━━ Data section

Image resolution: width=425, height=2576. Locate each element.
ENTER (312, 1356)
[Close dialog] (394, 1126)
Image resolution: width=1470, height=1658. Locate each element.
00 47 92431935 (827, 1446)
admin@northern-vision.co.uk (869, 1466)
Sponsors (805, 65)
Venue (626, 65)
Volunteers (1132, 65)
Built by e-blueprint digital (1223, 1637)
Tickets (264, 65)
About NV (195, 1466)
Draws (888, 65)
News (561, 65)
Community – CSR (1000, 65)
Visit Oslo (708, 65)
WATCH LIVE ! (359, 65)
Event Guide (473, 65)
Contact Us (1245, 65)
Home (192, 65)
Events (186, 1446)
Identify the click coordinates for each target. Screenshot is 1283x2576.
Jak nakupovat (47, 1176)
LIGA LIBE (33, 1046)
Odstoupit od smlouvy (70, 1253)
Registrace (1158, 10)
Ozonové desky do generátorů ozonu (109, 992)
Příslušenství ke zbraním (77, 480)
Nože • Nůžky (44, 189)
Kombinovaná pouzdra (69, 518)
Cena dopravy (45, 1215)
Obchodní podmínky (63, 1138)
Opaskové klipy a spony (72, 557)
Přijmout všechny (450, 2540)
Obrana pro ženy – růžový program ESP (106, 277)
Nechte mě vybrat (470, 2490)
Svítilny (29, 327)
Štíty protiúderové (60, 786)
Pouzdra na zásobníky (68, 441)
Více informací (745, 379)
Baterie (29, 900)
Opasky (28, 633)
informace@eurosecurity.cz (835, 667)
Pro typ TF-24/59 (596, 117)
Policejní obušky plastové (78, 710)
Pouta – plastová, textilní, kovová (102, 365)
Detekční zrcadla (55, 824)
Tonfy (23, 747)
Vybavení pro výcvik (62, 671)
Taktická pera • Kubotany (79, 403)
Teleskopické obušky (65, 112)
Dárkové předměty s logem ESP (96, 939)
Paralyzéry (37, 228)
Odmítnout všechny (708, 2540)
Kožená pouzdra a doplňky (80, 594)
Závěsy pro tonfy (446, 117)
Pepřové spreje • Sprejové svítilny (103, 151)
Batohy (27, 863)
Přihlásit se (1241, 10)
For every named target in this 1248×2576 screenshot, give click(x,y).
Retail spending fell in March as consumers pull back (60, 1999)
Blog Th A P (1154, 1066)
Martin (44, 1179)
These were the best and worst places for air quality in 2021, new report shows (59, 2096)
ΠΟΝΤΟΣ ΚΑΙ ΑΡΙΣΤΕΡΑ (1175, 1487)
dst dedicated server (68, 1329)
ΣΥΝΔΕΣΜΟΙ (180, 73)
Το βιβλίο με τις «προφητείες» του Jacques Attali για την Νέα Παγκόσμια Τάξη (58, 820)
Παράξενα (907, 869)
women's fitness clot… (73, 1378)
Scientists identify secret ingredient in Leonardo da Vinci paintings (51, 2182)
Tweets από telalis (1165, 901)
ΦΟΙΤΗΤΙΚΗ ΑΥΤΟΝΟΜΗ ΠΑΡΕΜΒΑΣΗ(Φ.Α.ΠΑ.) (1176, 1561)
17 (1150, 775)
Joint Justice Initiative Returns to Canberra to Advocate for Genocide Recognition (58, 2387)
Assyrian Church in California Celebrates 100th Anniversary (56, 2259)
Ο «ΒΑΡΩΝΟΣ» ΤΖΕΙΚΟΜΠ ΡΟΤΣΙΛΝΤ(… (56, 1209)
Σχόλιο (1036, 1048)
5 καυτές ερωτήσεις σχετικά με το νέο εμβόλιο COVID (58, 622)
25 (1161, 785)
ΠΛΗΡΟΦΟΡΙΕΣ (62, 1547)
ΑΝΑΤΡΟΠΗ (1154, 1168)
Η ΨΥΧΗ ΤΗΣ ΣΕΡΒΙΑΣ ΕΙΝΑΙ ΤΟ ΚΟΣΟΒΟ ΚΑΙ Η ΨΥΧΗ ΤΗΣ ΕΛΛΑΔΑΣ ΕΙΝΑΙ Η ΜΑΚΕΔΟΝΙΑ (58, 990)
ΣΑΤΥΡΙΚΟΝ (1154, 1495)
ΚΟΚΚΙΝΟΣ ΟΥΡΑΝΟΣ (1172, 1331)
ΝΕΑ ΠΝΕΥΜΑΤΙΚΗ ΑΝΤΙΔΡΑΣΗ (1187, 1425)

━━━━

**Exercise aim**
Which lines above run from the one containing "LIGA LIBE (33, 1046)" to the one containing "Batohy (27, 863)"? Give them again exactly, both ends included.

**Answer section**
LIGA LIBE (33, 1046)
Odstoupit od smlouvy (70, 1253)
Registrace (1158, 10)
Ozonové desky do generátorů ozonu (109, 992)
Příslušenství ke zbraním (77, 480)
Nože • Nůžky (44, 189)
Kombinovaná pouzdra (69, 518)
Cena dopravy (45, 1215)
Obchodní podmínky (63, 1138)
Opaskové klipy a spony (72, 557)
Přijmout všechny (450, 2540)
Obrana pro ženy – růžový program ESP (106, 277)
Nechte mě vybrat (470, 2490)
Svítilny (29, 327)
Štíty protiúderové (60, 786)
Pouzdra na zásobníky (68, 441)
Více informací (745, 379)
Baterie (29, 900)
Opasky (28, 633)
informace@eurosecurity.cz (835, 667)
Pro typ TF-24/59 (596, 117)
Policejní obušky plastové (78, 710)
Pouta – plastová, textilní, kovová (102, 365)
Detekční zrcadla (55, 824)
Tonfy (23, 747)
Vybavení pro výcvik (62, 671)
Taktická pera • Kubotany (79, 403)
Teleskopické obušky (65, 112)
Dárkové předměty s logem ESP (96, 939)
Paralyzéry (37, 228)
Odmítnout všechny (708, 2540)
Kožená pouzdra a doplňky (80, 594)
Závěsy pro tonfy (446, 117)
Pepřové spreje • Sprejové svítilny (103, 151)
Batohy (27, 863)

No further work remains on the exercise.